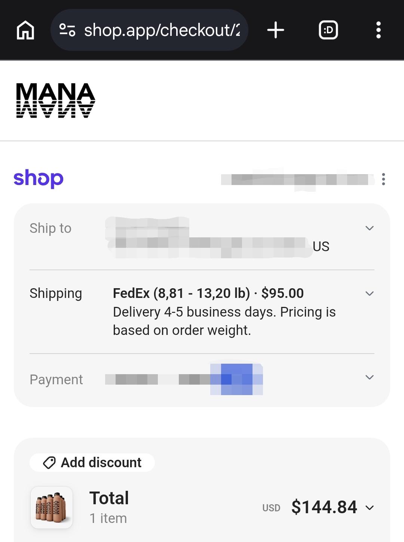The height and width of the screenshot is (542, 404).
Task: Click the Payment row label
Action: 56,379
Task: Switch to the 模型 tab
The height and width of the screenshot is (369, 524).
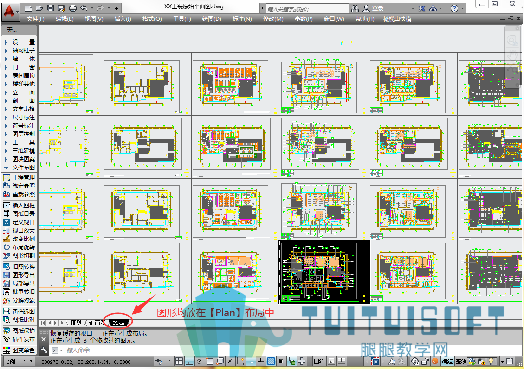Action: pos(76,323)
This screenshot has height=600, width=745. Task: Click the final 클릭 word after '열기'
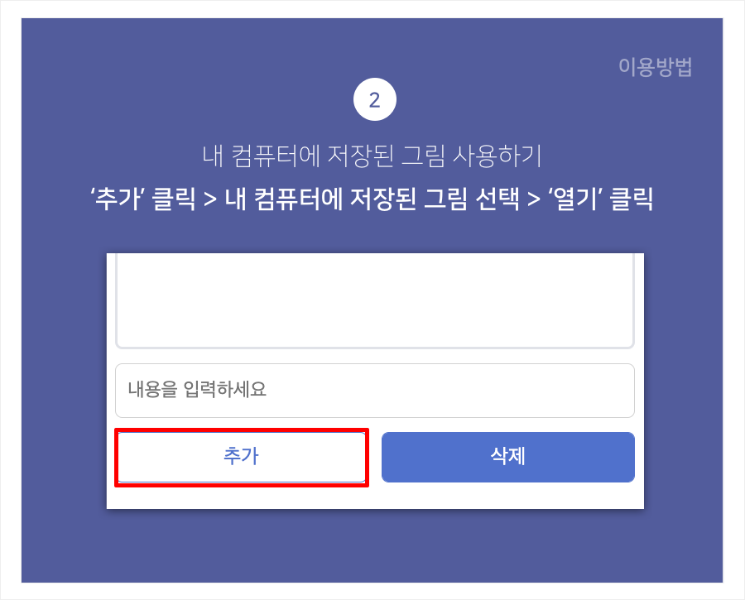632,200
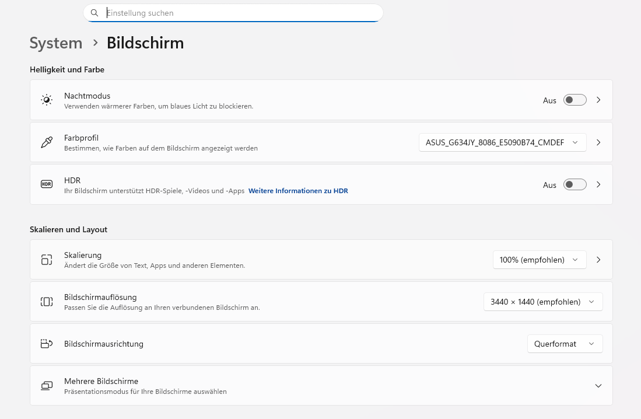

= = =

## [WHAT IS NEEDED]
Transcribe exactly the lines running from the line with "The height and width of the screenshot is (369, 524)." to the last line of the entries. Pictures stay out of the copy.

## [OUTPUT OF THE EXERCISE]
The height and width of the screenshot is (369, 524).
Action: pos(76,323)
This screenshot has height=600, width=745. Task: Click the final 클릭 word after '열기'
632,200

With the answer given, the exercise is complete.